CA Paris, 5e ch. B, 24 janvier 2008, n° 05-05840

PARIS

Arrêt

Confirmation

PARTIES

Demandeur :

Toyota Jidosha Kabushiki Kaisha (Sté)

Défendeur :

Toyota France (SAS), Fiat Auto France (SAS)

COMPOSITION DE LA JURIDICTION

Président :

M. Pimoulle

Conseillers :

Mme Le Bail, M. Picque

Avoués :

SCP Baufume-Galland-Vignes, SCP Bernabe-Chardin-Cheviller

Avocats :

Mes Lefrançois, Lamoureux, Destremau

TGI Paris, du 26 janv. 2005

26 janvier 2005

Pour le lancement de son nouveau modèle "Panda 4x4" à partir de mi-octobre 2004, la société Fiat France (société Fiat) a financé un spot publicitaire diffusé à la télévision, mettant en scène d'autres véhicules à quatre roues motrices avec son propre modèle. La campagne publicitaire se prolongeait dans la presse écrite, outre les messages disponibles sur le site web de la marque.

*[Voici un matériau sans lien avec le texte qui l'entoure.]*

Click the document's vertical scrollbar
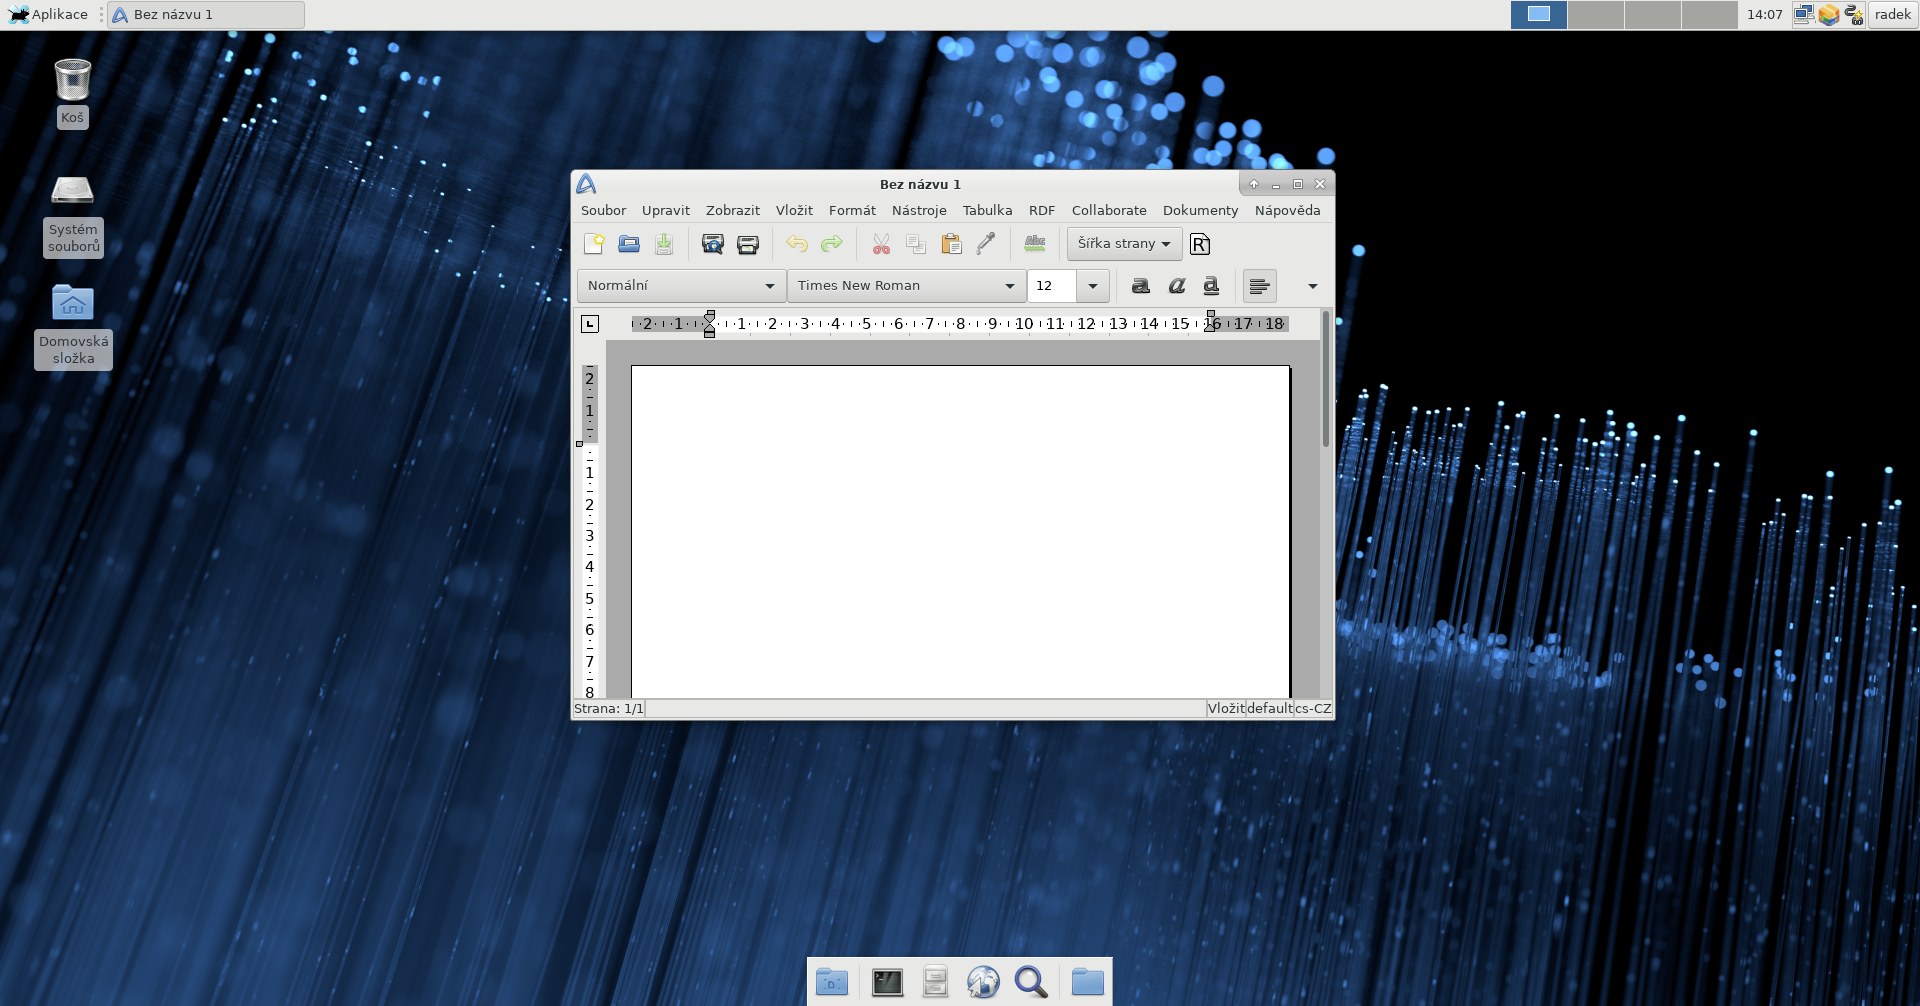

Estimant qu'une contrefaçon par suppression de sa marque avait eu lieu et avoir en outre subi une concurrence déloyale par dénigrement, la société japonaise dénommée Toyota Jidosha Kabushiki Kaisha (propriétaire de la marque) et connue sous l'enseigne Toyota Motor Corporation et sa filiale française, la société Toyota France SAS (ci-après ensemble les sociétés Toyota) ont attrait la société Fiat le 3 novembre 2006 devant le Tribunal de grande instance de Paris aux fins de la voir condamnée à lui payer des dommages et intérêts au titre de la contrefaçon et en réparation du dommage résultant de la concurrence déloyale, outre l'interdiction, sous astreinte, de la diffusion du clip vidéo et des quatre slogans de la campagne dans la presse écrite et la publication de la décision.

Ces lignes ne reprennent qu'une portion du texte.